▸ Requirement
Your output must reproduce all the records below precisely and contain no pictures.

▸ Material provided
────────
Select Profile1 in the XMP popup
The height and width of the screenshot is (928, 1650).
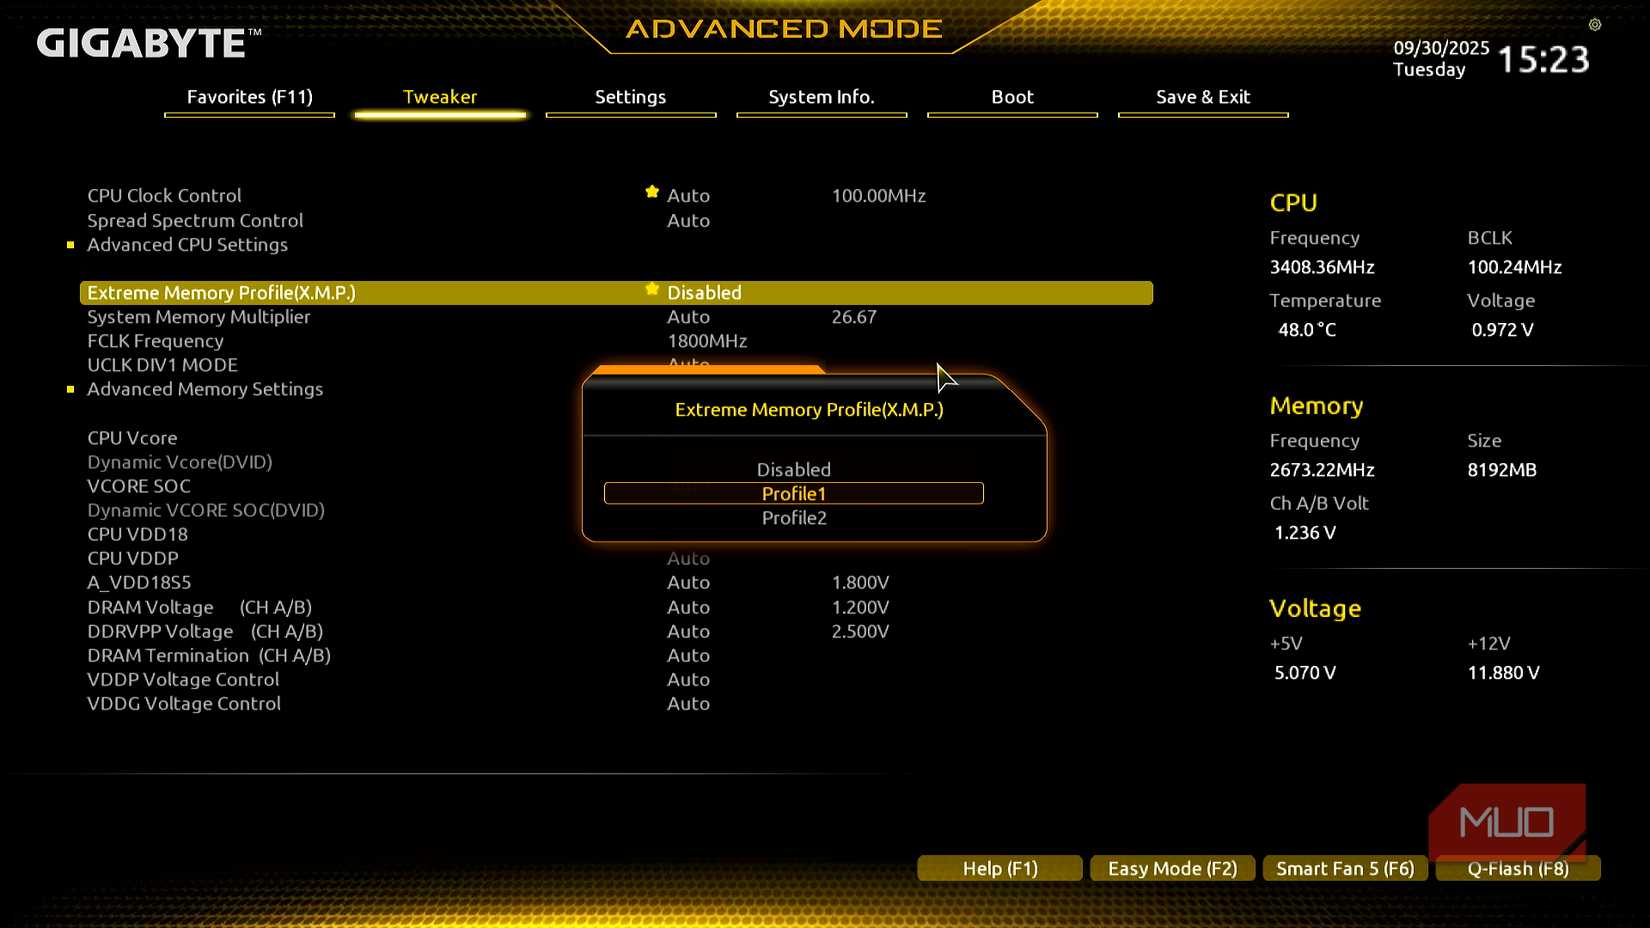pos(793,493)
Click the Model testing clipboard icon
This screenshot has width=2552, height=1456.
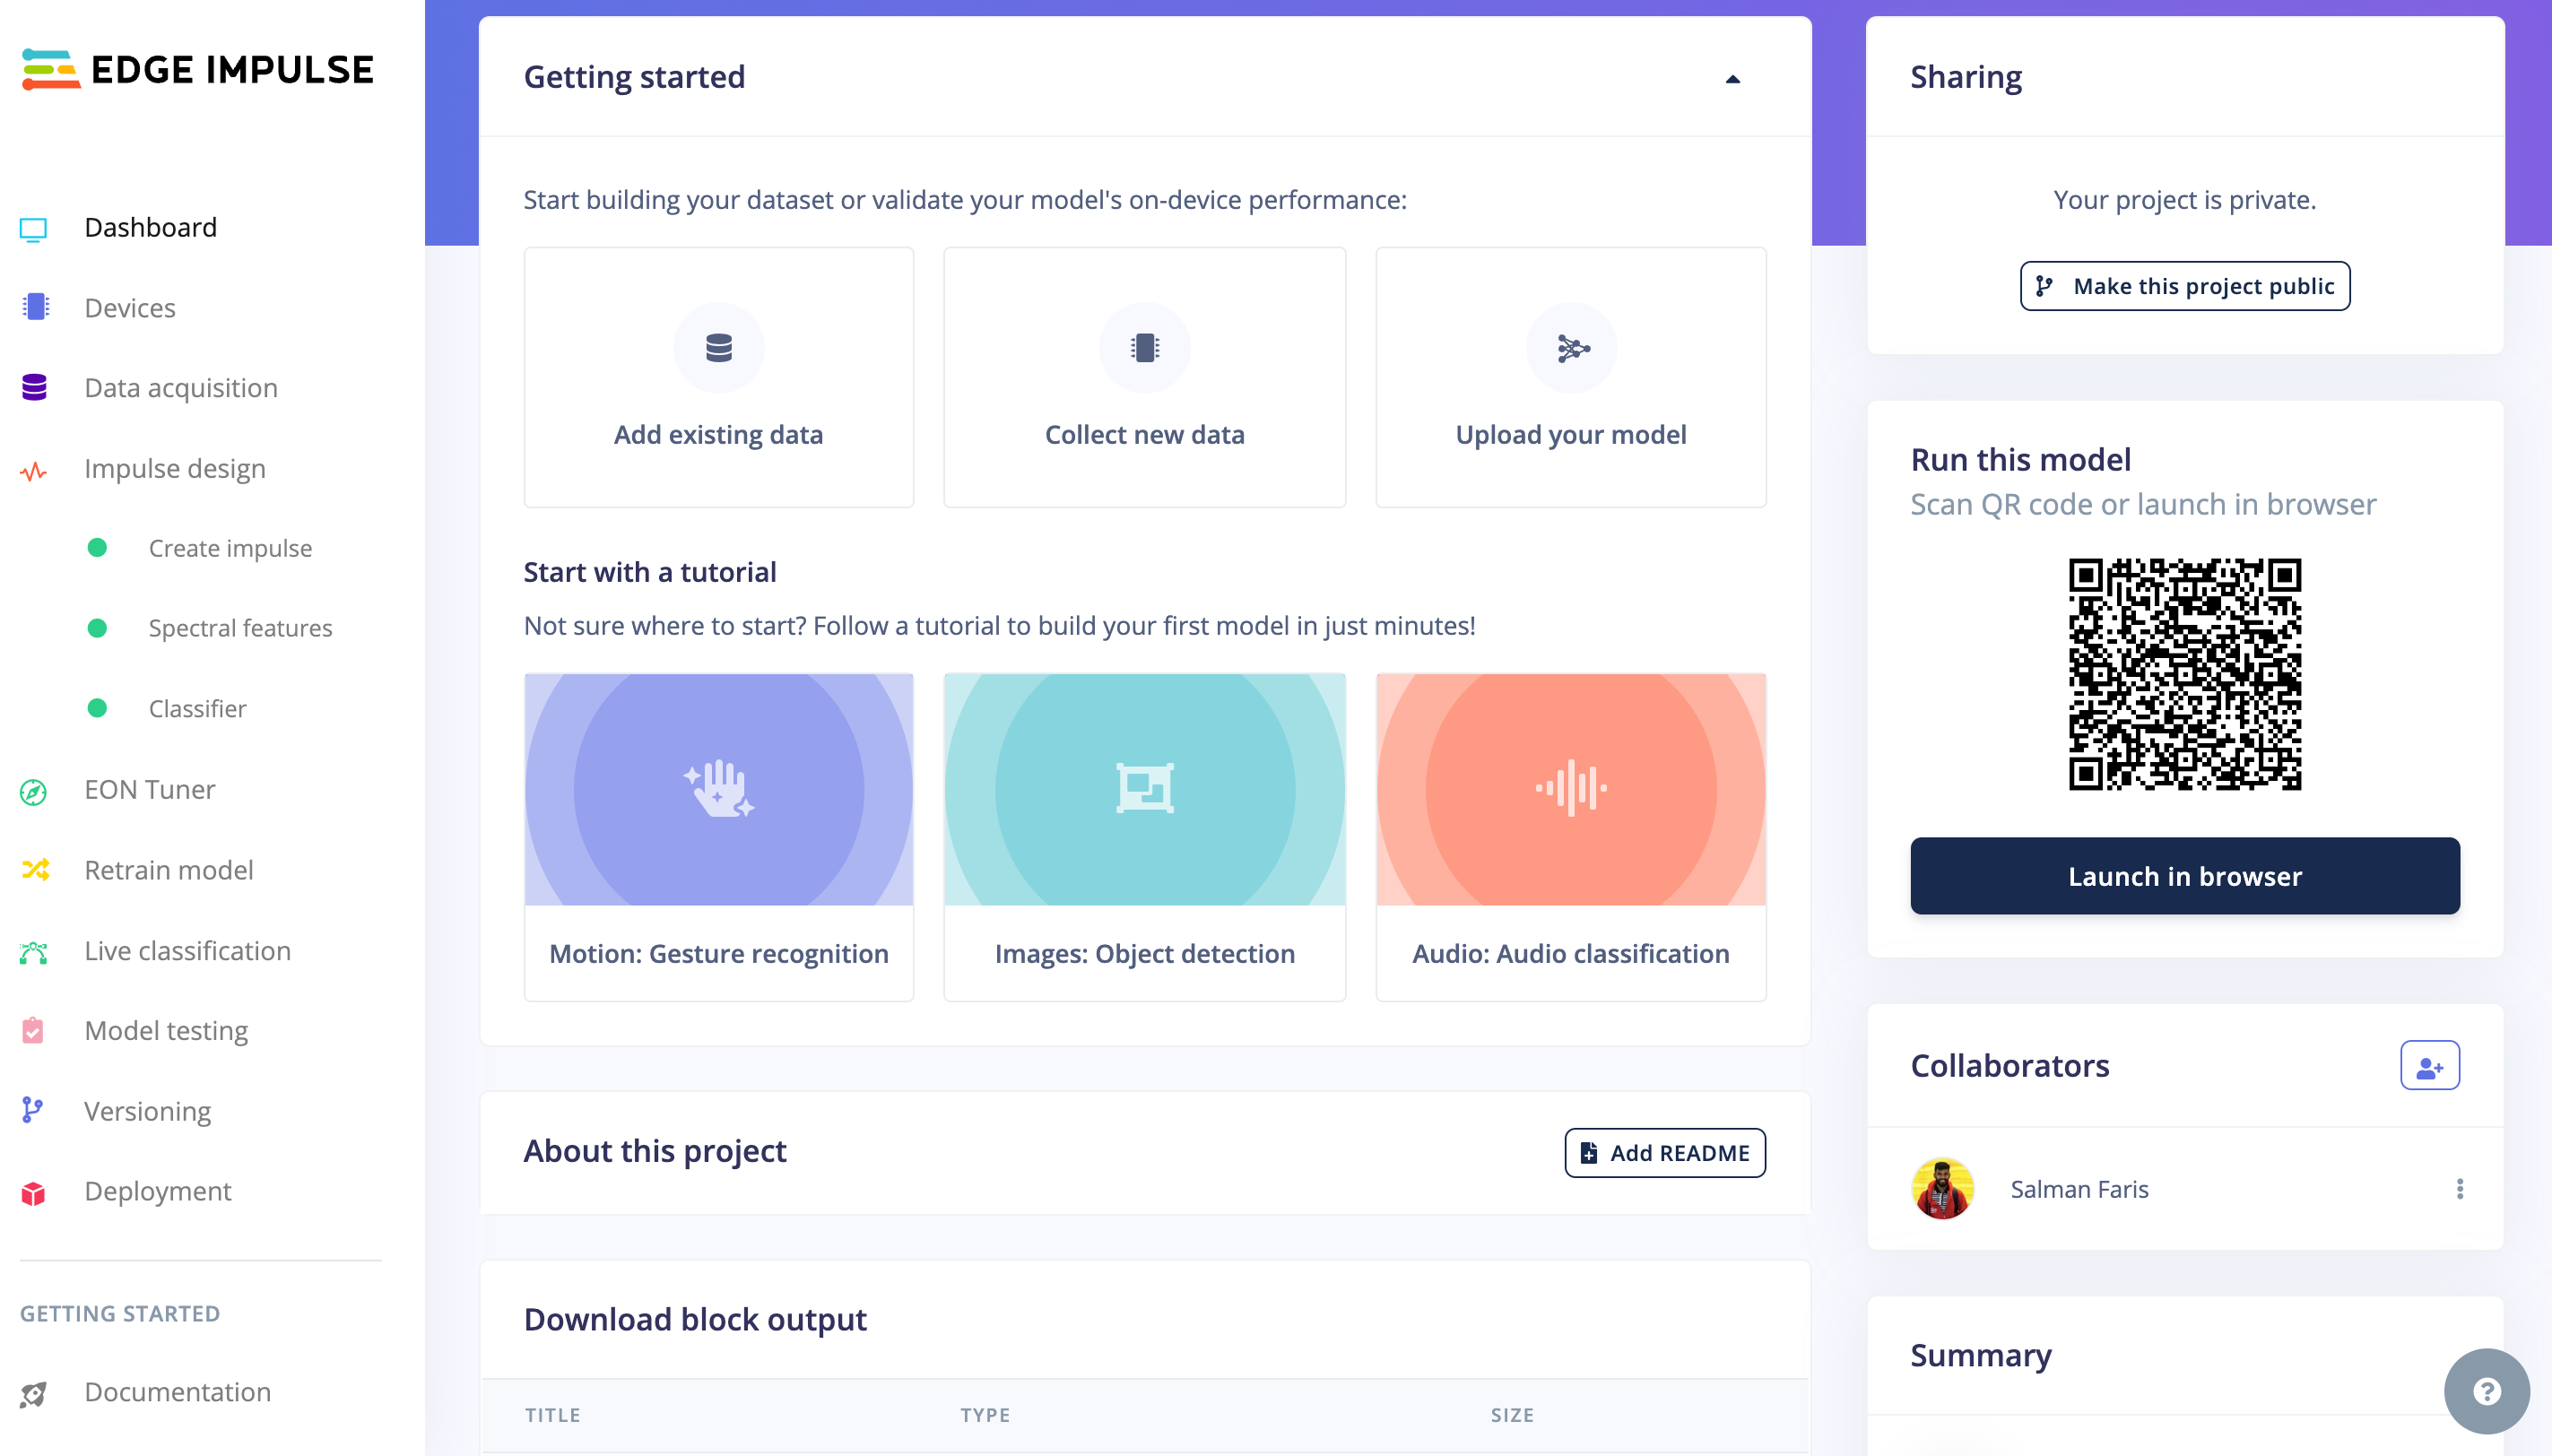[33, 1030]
────────
▸ Response
Select Profile1 in the XMP popup
The height and width of the screenshot is (928, 1650).
pos(793,493)
Click the Model testing clipboard icon
This screenshot has width=2552, height=1456.
[33, 1030]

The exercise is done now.